--- In

primenumbers@yahoogroups.com,

"djbroadhurst" <d.broadhurst@...> wrote:

> Puzzle: (p^2 + 11)/20 is a square for the primes

> p = 3, 13, 67, 4253, 21587, 6950947 ...

> Find the 17th prime in this sequence.

Kevin has now found a reasonably compact answer

as a linear combination of 3 Fibonacci numbers.

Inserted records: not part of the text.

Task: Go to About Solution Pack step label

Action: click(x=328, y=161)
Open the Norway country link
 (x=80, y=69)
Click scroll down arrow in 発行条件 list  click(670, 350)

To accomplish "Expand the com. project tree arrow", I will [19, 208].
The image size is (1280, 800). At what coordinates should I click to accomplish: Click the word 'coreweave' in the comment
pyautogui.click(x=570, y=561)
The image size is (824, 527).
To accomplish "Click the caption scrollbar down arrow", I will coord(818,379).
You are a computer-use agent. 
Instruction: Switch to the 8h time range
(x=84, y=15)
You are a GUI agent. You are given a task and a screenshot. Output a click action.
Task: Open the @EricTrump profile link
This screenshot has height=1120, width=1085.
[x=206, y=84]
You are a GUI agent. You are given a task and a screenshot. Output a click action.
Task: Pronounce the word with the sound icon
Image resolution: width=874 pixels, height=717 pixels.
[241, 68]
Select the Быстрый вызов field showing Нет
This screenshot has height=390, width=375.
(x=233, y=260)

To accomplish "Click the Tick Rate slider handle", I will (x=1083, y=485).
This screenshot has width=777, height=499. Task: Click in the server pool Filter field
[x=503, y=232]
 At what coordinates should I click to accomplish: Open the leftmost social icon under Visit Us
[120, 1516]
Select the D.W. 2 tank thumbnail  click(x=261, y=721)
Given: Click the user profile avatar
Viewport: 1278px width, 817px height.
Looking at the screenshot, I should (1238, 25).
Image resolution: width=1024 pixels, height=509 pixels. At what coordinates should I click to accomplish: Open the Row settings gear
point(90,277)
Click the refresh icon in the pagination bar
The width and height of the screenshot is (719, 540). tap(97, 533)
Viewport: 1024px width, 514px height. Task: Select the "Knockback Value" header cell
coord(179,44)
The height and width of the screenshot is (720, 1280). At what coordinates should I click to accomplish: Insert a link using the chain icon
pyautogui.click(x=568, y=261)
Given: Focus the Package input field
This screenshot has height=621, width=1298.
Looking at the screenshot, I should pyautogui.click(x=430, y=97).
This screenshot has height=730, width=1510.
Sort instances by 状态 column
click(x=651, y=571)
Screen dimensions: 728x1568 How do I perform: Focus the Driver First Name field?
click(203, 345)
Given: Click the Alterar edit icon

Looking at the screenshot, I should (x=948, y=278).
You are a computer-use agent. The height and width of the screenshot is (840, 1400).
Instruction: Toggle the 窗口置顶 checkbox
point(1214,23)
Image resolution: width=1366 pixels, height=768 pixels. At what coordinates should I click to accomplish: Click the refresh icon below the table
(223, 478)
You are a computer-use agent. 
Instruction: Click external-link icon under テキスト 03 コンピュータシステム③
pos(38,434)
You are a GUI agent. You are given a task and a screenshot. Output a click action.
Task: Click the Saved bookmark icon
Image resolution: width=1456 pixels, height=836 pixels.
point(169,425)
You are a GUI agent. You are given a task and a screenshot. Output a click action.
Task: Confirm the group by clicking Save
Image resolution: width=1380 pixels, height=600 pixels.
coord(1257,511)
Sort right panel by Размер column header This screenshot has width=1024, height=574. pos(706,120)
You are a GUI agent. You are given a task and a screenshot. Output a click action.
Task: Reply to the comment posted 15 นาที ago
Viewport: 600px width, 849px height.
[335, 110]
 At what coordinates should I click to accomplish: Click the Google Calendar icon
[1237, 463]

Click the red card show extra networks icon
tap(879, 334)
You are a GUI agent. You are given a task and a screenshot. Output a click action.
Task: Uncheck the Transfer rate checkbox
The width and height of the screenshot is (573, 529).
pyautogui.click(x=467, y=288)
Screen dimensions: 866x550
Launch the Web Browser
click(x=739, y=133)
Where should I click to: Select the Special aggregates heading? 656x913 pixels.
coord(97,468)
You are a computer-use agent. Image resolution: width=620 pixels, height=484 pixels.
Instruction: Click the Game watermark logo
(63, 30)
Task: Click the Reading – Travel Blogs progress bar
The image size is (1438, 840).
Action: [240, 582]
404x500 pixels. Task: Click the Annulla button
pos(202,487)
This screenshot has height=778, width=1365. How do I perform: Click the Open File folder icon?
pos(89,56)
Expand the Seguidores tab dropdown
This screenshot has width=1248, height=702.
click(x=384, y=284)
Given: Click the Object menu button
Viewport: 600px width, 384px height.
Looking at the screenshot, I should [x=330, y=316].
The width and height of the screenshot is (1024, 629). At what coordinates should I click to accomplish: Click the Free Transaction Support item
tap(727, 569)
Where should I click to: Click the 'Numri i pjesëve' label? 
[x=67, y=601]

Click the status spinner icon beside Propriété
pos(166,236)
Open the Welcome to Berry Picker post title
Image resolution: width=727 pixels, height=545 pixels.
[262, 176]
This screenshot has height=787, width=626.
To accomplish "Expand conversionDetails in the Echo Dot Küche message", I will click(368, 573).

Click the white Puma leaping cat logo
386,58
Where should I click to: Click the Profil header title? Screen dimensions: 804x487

In fact the answer can be written in terms of only 2:

Solution [in 19 characters]:

F(2166)/2+3*F(2168)

Proof [by exhaustion, with primality proving]:

P(n,s) = fibonacci(6*n)/2 + 3*fibonacci(6*n+2*s);

{c=0;for(n=0,361,forstep(s=-1,1,2,p=P(n,s);

if(issquare((p^2+11)/20)&&isprime(p),c++;

print1(s*n" "))));print([c]);}

0 -1 1 -3 3 5 -11 15 -45 -47 -65 75 105 253 -303 -359 361 [17]

Comments: Dario Alpern's

http://www.alpertron.com.ar/QUAD.HTM
may be used to prove that my Fibonacci method is exhaustive.

A probable continuation of the sequence of primes is as follows:

F(3966)/2+3*F(3964), 829

F(5334)/2+3*F(5336), 1116

F(8682)/2+3*F(8684), 1816

F(15066)/2+3*F(15068), 3150

F(15438)/2+3*F(15436), 3227

F(41166)/2+3*F(41168), 8604

F(50874)/2+3*F(50876), 10633

F(114702)/2+3*F(114704), 23972

F(117978)/2+3*F(117980), 24657

with the number of digits of each PRP given, after the comma.

The last 3 have been consigned to Henri's repository of PRPs.

David